Which is not to say they're not curious about Bjornstrand, even desirous of his friendship as well. Though at first they're as likely to run away as to approach, eventually Mickey attempts to climb the creature (he falls and busts his ass), while Marcel is saddened when he comes to believe Bjornstrand prefers Cyril's company to his own. It's only when a large, flying, sawtoothed insect of some kind menaces the pair that a true connection with Bjornstrand is forged: They hide behind the bigger beast, and a few "Hoooooo"s -- previously shown to have the power to knock Cyril out cold -- stop the bug in midair. "Say hello to Bjornstrand," crows a triumphant Marcel à la Will Smith's "Welcome to Earth" in Independence Day. Maybe he and Mickey intended simply to use Bjornstrand as an inhuman shield, but the idea of the creature rising to their defense is too irresistible to pass up.

bjorn12-8Bjornstrand proves irresistible to the insect as well. Rather than fly away, the bug chats Bjornstrand up, first with dueling nonverbal vocalizations ("Eeeeee." "Hoooooo."), then with straight-up conversation. "I dreamed that we were mashed together into one blob," the bug says while resting comfortably atop Bjornstrand's head like Snoopy on his doghouse. "What do you think? Maybe you're a huge butt." Bjornstrand hooooos the bug off of his head; the insect takes a tumble to the ground that seems like slapstick until it's followed by a torrent of corrosive bile from the beast's beak.

Correlation does not imply causality, but nevertheless, having killed, Bjornstrand soon kills himself. Cyril next encounters him in shallow quicksand; after that he disappears for over a month before resurfacing on the edge of a cliff. Mickey and Marcel race to stop him, encouraging him to return to the beach to reunite with his apparent friend Cyril. But whether due to a misunderstanding or deliberate self-destruction, Bjornstrand totters and falls off the cliff as the pair plead in vain. Neither has the heart to tell Cyril, but it's a moot point: Cyril discovers Bjornstrand's corpse -- just a husk, really, like a deflated balloon -- floating in the water. "Ok," he says, as he retrieves his friend's "body" and wraps it around himself like a cloak. "That's ok."
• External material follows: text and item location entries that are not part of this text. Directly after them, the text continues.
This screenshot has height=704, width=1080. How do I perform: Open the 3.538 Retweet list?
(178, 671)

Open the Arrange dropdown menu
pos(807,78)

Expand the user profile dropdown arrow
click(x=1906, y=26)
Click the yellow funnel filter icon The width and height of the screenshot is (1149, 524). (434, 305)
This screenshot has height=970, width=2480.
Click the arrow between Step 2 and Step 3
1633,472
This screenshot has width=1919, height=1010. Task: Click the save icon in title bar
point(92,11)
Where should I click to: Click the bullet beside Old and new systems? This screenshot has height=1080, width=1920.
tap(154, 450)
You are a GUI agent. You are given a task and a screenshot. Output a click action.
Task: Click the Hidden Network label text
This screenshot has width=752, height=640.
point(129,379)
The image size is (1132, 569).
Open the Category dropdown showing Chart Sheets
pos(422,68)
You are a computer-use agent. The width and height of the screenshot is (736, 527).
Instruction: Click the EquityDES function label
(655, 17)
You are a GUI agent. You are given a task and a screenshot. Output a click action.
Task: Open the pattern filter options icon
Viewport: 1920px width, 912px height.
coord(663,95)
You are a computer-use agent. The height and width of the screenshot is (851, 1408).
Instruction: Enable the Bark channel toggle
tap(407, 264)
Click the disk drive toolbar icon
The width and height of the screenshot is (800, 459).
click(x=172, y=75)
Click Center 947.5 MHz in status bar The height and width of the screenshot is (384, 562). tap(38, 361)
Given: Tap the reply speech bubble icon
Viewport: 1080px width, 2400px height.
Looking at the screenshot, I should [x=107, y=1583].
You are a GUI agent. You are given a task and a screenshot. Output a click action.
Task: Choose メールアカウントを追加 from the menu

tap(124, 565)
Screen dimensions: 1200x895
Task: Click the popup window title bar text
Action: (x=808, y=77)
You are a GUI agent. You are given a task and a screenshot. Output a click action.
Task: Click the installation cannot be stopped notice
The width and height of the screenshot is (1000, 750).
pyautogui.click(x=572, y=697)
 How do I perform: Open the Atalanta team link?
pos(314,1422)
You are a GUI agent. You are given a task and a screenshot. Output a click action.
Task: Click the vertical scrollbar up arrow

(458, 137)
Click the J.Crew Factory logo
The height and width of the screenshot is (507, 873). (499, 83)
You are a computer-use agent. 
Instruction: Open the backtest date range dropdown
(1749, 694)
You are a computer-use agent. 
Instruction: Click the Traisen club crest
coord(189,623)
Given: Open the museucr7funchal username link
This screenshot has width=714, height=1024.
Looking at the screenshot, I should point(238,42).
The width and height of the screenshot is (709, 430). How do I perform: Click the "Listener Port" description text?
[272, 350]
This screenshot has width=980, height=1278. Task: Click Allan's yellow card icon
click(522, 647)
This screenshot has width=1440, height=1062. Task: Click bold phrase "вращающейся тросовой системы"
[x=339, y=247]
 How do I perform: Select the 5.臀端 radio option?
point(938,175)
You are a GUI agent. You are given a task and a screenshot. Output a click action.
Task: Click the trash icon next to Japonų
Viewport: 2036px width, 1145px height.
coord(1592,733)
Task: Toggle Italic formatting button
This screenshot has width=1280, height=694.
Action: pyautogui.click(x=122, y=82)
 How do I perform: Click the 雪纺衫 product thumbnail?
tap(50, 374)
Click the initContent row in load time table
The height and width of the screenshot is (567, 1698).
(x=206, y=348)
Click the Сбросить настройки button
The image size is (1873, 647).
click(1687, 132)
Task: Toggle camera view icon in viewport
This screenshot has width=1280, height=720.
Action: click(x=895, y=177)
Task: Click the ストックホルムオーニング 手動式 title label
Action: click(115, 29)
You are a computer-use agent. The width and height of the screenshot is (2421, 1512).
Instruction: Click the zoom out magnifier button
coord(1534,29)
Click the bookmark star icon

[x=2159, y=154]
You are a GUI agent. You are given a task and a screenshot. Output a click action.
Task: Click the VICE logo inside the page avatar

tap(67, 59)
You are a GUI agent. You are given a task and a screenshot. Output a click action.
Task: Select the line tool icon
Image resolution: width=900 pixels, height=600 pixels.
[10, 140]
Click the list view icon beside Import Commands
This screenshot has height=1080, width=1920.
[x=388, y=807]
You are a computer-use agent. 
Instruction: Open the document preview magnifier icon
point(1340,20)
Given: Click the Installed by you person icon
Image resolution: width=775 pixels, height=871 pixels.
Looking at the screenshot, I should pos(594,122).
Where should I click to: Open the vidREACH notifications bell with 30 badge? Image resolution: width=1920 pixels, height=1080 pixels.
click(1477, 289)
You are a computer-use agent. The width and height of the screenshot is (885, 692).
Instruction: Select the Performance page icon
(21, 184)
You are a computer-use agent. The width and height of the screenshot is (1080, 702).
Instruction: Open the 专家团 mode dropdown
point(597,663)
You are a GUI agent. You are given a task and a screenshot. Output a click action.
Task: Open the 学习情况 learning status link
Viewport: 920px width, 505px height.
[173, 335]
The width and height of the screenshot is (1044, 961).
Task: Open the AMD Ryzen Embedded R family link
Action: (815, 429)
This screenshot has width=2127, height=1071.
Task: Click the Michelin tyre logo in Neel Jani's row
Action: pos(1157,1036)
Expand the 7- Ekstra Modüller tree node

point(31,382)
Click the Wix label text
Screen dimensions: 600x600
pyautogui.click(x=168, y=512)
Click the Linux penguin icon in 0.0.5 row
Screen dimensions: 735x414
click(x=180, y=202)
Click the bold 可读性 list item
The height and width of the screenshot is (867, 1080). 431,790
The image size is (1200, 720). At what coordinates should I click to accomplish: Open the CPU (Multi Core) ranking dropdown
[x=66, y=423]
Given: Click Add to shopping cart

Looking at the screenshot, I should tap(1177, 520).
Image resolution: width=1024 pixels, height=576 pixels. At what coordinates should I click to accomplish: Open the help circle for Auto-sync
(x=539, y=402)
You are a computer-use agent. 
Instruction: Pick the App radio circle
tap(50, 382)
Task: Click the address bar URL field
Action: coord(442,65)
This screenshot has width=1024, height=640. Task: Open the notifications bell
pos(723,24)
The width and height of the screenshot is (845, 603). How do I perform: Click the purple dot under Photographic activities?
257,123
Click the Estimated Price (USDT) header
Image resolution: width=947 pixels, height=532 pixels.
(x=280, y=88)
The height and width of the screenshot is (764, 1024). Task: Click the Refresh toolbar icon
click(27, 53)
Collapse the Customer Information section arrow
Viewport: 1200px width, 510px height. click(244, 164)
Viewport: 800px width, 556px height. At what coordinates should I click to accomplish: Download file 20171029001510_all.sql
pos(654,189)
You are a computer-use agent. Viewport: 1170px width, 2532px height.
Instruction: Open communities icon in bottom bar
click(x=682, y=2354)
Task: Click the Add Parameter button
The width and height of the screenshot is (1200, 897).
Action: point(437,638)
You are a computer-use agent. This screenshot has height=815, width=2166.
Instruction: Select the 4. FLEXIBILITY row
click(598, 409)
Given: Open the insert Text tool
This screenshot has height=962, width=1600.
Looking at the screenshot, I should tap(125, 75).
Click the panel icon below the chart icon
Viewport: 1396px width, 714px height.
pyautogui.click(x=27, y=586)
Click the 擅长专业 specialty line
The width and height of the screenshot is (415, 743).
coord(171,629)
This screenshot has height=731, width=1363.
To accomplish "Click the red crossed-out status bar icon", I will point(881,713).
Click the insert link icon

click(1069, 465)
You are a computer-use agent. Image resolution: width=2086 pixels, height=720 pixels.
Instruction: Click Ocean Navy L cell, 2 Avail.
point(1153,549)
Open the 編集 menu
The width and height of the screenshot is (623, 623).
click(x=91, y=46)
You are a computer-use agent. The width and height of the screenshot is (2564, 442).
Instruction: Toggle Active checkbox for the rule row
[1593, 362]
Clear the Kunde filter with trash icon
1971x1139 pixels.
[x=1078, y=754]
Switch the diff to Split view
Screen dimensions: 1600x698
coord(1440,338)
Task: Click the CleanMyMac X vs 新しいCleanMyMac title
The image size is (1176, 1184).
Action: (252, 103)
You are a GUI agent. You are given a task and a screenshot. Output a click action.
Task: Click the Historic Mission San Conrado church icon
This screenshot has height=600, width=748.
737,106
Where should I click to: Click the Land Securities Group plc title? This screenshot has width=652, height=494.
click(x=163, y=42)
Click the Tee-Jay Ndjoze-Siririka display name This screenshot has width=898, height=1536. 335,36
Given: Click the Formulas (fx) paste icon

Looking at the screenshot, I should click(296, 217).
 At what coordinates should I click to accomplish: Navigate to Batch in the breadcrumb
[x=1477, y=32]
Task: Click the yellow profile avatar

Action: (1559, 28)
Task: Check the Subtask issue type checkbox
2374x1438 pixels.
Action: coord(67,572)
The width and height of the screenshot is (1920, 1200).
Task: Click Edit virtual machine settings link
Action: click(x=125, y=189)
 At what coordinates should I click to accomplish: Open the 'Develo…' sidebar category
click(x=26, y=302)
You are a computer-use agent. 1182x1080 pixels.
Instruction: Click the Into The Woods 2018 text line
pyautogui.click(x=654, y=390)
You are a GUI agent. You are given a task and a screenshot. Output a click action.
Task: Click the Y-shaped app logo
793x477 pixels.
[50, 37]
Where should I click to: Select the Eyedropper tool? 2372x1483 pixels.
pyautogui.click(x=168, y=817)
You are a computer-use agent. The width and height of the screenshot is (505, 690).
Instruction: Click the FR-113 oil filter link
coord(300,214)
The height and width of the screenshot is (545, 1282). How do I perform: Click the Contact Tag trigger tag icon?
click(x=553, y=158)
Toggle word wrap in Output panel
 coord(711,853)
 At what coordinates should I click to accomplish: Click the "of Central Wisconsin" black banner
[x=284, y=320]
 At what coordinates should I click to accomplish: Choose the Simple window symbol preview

Is it, though? Think back to the bug: When it presents Bjornstrand with a vision in which the creature is simply a posterior adjunct to its own existence, the reward is death. What the bug did was not that much different from what Mickey and Marcel did in staging their play, right down to the way real-Bjornstrand and fake-Bjornstrand dispatched their victims. Nor is it different from an earlier sequence in which Mickey mocked Marcel's vestigial tail with a drawing that cast it as a nose on a "butt-face." Each character collected data, then distorted it into a desired shape.

For all that Bjornstrand clearly meant to Cyril, he never truly knew the creature. What mattered to him is the shape Bjornstrand formed in the space his life allotted for the beast -- a life that exists in a gray haze over dark water, two of the most potent and accurate visual representations of depression around. Indeed, even the black quicksand that envelops them in their last living encounter is treated by Cyril like a spa; in Bjornstrand's company, that's what it becomes. Without him, though.... "What if he never comes back?" Marcel asks during the long absence that preceded Bjornstrand's demise. "He always does," replies Cyril. "Always ends," Marcel shoots back. What's left behind is an empty skin we can curl up in, trying to convince ourselves it's close enough to the real thing.